Sincerity and honesty go hand in hand. To be sincere is to be honest - to yourself, to the person sitting across from you, to an audience (physical or virtual).
But there is a danger in being too honest, too open with all that goes on in your mind. That is when it become self-absorbed. There is a fine line to be drawn between the two, a delicate balancing that we as social beings must always take into account, to aportion in the right measure.
It is not a taboo, not in my book anyway. It is perhaps a rare thing, particularly amongst colleagues, or acquaintences that don't know the full extent of the other person's faults and issues. We all want to put on a good front, hence the resort to humour, or sarcasm, as a way of throwing up a sheild for protection, a way of being popular and accepted in the world.

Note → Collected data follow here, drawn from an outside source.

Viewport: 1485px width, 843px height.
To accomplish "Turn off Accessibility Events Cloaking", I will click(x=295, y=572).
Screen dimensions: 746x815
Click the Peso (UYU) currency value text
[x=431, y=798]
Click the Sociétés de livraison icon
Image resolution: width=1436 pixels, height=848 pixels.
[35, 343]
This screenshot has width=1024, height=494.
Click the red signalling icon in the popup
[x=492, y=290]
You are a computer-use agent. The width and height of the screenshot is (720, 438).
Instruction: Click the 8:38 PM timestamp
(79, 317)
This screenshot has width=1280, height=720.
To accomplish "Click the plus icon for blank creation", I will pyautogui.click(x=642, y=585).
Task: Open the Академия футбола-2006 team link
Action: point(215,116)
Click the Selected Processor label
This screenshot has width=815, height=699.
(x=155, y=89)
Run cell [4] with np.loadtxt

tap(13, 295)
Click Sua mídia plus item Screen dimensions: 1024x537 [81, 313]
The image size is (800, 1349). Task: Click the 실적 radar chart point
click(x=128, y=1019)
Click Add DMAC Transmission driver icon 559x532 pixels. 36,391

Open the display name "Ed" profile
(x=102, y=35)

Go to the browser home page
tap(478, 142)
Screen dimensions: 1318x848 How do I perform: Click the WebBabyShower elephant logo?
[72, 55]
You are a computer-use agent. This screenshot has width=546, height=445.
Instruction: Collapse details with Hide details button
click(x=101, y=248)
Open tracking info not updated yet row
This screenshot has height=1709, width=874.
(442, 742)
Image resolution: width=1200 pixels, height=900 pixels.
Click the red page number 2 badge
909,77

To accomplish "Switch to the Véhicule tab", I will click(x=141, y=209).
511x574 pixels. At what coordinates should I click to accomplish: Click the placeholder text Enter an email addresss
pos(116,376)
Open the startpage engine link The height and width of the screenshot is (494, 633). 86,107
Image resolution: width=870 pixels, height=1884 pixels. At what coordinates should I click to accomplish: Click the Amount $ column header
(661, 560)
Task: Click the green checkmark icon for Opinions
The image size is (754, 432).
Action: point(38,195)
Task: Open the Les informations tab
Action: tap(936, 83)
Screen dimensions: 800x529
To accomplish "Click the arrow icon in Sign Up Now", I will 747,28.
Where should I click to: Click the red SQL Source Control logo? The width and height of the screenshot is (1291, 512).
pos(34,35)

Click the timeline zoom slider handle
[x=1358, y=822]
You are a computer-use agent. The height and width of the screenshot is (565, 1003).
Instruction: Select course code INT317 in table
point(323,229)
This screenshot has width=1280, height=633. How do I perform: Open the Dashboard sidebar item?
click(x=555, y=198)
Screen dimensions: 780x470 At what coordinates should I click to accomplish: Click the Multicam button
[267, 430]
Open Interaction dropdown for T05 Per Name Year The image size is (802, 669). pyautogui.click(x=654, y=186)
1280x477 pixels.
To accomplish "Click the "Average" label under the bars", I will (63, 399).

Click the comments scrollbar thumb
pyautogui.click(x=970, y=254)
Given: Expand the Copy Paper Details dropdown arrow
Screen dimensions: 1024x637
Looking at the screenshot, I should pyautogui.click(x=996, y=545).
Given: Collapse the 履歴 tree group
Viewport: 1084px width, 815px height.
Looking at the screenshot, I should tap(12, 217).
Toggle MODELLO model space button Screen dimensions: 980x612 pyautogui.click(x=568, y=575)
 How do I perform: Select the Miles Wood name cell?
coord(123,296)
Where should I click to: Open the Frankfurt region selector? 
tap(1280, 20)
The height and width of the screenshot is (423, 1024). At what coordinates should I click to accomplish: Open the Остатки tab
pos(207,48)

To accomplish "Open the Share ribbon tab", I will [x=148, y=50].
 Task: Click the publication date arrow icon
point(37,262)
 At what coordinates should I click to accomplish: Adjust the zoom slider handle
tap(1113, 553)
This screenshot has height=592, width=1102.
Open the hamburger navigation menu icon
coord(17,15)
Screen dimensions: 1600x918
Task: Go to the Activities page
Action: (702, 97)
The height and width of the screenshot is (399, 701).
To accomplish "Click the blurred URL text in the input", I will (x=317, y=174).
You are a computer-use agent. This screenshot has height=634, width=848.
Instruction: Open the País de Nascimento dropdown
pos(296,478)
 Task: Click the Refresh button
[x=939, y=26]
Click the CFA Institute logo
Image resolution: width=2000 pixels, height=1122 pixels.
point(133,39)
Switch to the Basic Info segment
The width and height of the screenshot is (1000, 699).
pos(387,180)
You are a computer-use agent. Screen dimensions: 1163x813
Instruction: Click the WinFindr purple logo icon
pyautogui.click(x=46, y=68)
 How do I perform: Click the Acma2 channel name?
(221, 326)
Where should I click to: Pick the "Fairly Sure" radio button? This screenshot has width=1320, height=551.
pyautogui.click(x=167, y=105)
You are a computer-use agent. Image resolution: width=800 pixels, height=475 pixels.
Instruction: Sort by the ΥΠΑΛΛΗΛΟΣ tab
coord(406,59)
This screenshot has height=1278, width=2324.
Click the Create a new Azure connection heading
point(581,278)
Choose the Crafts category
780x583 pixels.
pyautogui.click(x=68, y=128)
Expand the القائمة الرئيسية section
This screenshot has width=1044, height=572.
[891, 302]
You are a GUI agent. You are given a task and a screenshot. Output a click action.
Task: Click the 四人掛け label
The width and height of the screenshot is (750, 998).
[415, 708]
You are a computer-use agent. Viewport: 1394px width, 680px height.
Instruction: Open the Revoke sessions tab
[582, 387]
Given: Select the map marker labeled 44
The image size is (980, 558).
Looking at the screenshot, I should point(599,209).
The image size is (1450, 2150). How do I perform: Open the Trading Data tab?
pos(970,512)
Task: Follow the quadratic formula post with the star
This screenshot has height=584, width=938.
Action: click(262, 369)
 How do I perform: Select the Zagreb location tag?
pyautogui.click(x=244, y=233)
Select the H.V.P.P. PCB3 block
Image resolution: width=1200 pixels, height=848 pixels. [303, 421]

Sincerity, therfore, must be drip-fed in the right amounts and at the right times, otherwise you risk being labelled the self-absorbed type, or a little too honest with people who don't know you.
And humour can so easily co-exist with sincerity. It's part of the charm of sincerity after all.
Leo,
Your comment is interesting and in-depth...but, with a capital B, being sincere does not necessarily equal talking about oneself or being self-absorbed. One might be sincere on any number of topics, no?
Sometimes, life is simply too short for sarcasm.
But a humorless sincere being is surely a bore and a boor.